Sylt video: Private matters do not always remain private!

The question of termination options in the case of private behaviour is discussed time and again when private employee behaviour – which is perceptible to a certain public – can have a particular impact on the legitimate interests of the employer. The employer's entrepreneurial freedoms, in particular the expectations of its own customers and contractual partners or the demands of a wider public for an explicit statement and a ‘clear edge’ can lead to an individual employee becoming unacceptable for the company and its reputation. It is therefore also possible to terminate an employee under pressure if other employees, contractual partners, or customers refuse to continue working with the person in question.

Ultimately, the employer is threatened with damage to its image and loss of sales, among other things, and therefore sometimes considerable financial damage.

This can be the case if an employee's behaviour attracts public attention. In addition to the YouTube video of the trainee in Berlin or the publicised participation of the municipal employee at the Potsdam meeting, the viral video recording from the Whitsun weekend on Sylt has recently been on everyone's lips. In the short video clip, several – apparently well-off – young adults can be seen shouting xenophobic slogans to the apolitical DJ song ‘L'Amour Toujours’, with one person also showing a Hitler salute and moustache. The video was subsequently shared, distributed and clicked on numerous times – partly pixelated, partly uncensored, shortened or in full length. This was not an isolated incident, but rather numerous cases subsequently became known in which the song was misused for the xenophobic connoted slogans ‘Germany to the Germans’ and ‘Foreigners out’. The comment columns were teeming with demands for criminal proceedings, dismissals, and harsh consequences for those involved. The addressees are often the employers of the video's protagonists. Although a young woman successfully obtained a temporary injunction that the video may no longer be shown without pixelation by the tabloid-newspaper “Bild” (Munich Regional Court I, decision of 12 June 2024 – 26 O 6325/24), from the employer's point of view the damage has been done. It has already become known that some of these employers have drawn the necessary conclusions and dismissed their employees, who were clearly recognisable in the Sylt video, without notice, as neither the slogans nor the ideas of the revellers that emerged were in line with the company's values.

Dismissals within the scope of the German Dismissal Protection Act (KSchG) can only be challenged in court within three weeks, otherwise their validity is legally fictitious. Whether the dismissed protagonists of the Sylt-video have filed a lawsuit for protection against unfair dismissal is – as far as can be seen – not yet publicly known. Even if this should be the case, however, the proceedings are likely to end with the conclusion of a settlement without a judgement having to be made on the legality of the dismissals.

The general right of personality also knows its limits

Ultimately, it can be said that the constitutionally protected right to the free development of one's personality in the context of employees' leisure activities also has its limits. As soon as an operational connection can be established and the employee's private behaviour reaches a certain level of publicity, employers can consider serious consequences under employment law. Whether it must always be the last resort of dismissal or whether an appraisal interview or a warning may be sufficient will always remain a question of the individual case.

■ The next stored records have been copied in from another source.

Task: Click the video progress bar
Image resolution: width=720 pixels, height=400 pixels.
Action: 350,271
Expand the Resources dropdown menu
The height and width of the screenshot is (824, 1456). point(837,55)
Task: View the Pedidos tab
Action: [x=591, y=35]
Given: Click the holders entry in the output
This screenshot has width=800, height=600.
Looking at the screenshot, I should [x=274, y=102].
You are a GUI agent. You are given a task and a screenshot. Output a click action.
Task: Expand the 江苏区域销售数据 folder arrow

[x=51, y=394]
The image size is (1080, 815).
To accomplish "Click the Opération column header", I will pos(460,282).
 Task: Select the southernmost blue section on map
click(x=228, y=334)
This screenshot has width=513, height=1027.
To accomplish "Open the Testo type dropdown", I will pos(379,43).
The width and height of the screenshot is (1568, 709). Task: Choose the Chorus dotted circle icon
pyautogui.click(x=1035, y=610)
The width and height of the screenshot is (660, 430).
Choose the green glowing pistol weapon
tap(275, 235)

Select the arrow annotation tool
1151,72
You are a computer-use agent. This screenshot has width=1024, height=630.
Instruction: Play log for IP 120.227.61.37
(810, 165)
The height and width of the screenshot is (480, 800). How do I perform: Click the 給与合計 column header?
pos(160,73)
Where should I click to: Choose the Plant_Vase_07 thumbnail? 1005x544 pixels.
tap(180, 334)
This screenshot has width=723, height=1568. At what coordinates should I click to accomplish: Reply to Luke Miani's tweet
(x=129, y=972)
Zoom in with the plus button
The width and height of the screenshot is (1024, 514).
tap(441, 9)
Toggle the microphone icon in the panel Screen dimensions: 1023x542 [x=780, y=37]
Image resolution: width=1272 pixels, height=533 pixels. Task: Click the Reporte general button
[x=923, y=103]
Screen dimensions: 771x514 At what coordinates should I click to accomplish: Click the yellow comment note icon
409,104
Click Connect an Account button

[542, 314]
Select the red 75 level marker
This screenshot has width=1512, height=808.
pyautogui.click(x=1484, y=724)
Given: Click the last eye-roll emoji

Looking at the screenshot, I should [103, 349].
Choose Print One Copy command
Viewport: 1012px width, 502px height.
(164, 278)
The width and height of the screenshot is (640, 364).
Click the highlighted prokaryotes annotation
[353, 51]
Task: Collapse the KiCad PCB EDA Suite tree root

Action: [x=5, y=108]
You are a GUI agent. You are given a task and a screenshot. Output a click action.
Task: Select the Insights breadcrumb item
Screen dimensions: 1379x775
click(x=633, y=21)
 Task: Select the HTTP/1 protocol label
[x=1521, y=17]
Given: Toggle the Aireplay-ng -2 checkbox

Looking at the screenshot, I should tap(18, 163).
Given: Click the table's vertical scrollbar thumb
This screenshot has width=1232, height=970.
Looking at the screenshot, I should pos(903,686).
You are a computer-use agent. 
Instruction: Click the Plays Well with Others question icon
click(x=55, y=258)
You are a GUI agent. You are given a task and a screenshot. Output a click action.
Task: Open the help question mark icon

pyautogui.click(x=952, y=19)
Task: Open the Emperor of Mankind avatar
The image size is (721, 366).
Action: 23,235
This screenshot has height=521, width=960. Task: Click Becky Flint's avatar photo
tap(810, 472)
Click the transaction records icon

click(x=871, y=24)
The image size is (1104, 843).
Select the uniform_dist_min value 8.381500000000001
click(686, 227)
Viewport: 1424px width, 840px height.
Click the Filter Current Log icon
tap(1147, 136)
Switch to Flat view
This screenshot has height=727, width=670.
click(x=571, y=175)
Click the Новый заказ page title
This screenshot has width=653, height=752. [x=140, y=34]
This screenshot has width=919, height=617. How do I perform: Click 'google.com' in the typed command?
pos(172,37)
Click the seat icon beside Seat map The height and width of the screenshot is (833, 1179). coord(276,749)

It should also be emphasised that the question of personal rights depends largely on the ‘sphere’ in which the private activities took place. In the case of statements made in a close circle of friends within one's own home, which become known involuntarily, the balance may be different than in the case of a ‘viral’ video, which was recorded surrounded by numerous other people and – as far as known – forwarded voluntarily. It should be noted that politically motivated actions and statements by private individuals in particular not only harbour considerable potential for conflict in the public but can also lead to far-reaching consequences in the employment relationship.